━━━━━ Page ━━━━━

To protect against this failure mode, the producer can use a back-pressure mechanism to slow down calls whenever it sees the queue getting full. One way to implement the back-pressure mechanism is by having a worker that continuously polls the queue for unprocessed requests. This worker then toggles the apply-back-pressure mode on/off based on the number of unprocessed requests in the queue. Whenever a customer request is received at the producer system, the apply-back-pressure mode is checked — if it's on, the customer request is rejected; if it's off, the customer request is accepted.
One or More Consumers Are Down
This failure mode impacts the overall availability of the system by bringing it down. In the context of our example, let us say the Network Allocation System is down. The customers will be able to submit new requests for computing, but their requests will not be completed as this critical consumer system is down, thereby bringing the availability of the overall Compute Reservation System down.
The detection mechanisms of this failure mode are similar to that of the "producer is down" failure mode. We can emit availability, the number of requests being processed, and other health metrics from all consumers and alarm them when they breach critical thresholds.
The mitigation plan for this failure mode depends on what resulted in the consumer being down in the first place. We have already talked about bad code deployments in the "producer is down" failure mode, and the same mitigations apply here. Let us talk about how poison pills can take down consumers. If a consumer fails to process the data in the queue, the consumer is said to be poison-pilled. A poison-pilled consumer can recover via the following ways:
- Operator intervention: An operator can execute tooling to ignore the request from the queue that the consumer poison pilled on, thereby triggering its recovery. While this may work, the consumer can take a poison pill on the next request from the queue, making this a tedious process. The real exit from these scenarios is to deploy new code to consumers to correctly process the requests that cause poisoning, but this can prolong mitigation time.
- Automatically moving requests that cause poisoning to a dead letter queue: Consumers can move all requests that they cannot process to a dead letter queue. This can help consumers recover faster. The dead letter queue needs to be drained asynchronously after updating the consumer's code to handle the requests that were causing the poisoning.
The protections against this failure mode depend on the underlying reason why consumers went down in the first place. We talked about protections against bad code deployment earlier, so let us talk about the protections against poison pills here. To protect against poison pills, producers and consumers can rely on pre-commit checks. Pre-commit checks are used by producers to ensure a request will be compliant for all consumers by running the consumer parsing code before submitting the requests to the queue.
Conclusion
The above analysis of failure modes tells us that while designing a producer-consumer pattern-based system, the following protections when put in from the ground up, help increase the system's availability:
- Implement rate-limiting and back-pressure support at the producer layer.
- Implement external health checks for the overall system that validate the critical code paths in all sub-systems, including producers, consumers, and the shared queue.
- Emit and alarm on critical health metrics for all systems.
- Perform prod-preview (or canary deployments) to catch the impact of bad code deployments early on.
- Perform pre-commit checks in producers to minimize chances of consumers getting poison pilled.
- Build and test poison pill mitigation tooling to recover from operational events.
Producer-consumer systems have various failure modes that can result in degraded availability or complete system downtime. These systems need to be designed from the ground up with these failure modes in mind. Detective methods and mitigation plans like the ones mentioned above help provide the best uptime and, hence, an improved customer experience of these systems.

━━━━━

* **Work to be completed**
Quote, word for word, the part of the producer-consumer failure-mode text that opens with the words containing "- Emit and alarm" and closes with "of these systems.".

━━━━━ Provided data ━━━━━

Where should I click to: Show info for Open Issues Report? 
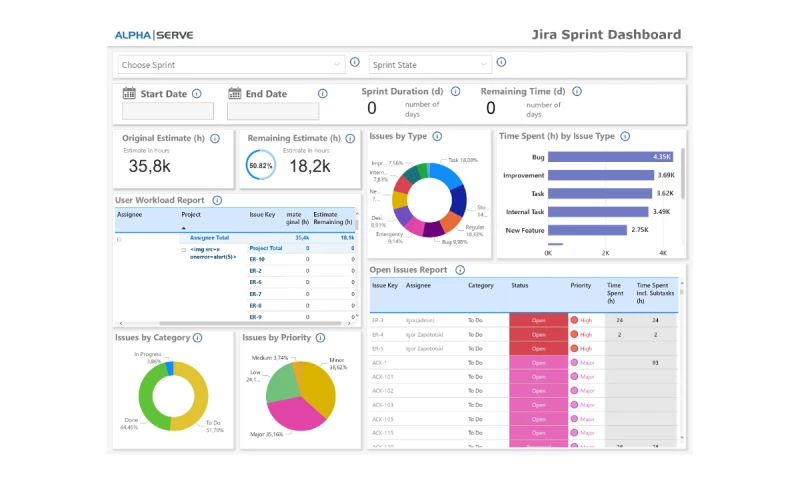[x=460, y=270]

━━━━━

* **Final answer**
- Emit and alarm on critical health metrics for all systems.
- Perform prod-preview (or canary deployments) to catch the impact of bad code deployments early on.
- Perform pre-commit checks in producers to minimize chances of consumers getting poison pilled.
- Build and test poison pill mitigation tooling to recover from operational events.
Producer-consumer systems have various failure modes that can result in degraded availability or complete system downtime. These systems need to be designed from the ground up with these failure modes in mind. Detective methods and mitigation plans like the ones mentioned above help provide the best uptime and, hence, an improved customer experience of these systems.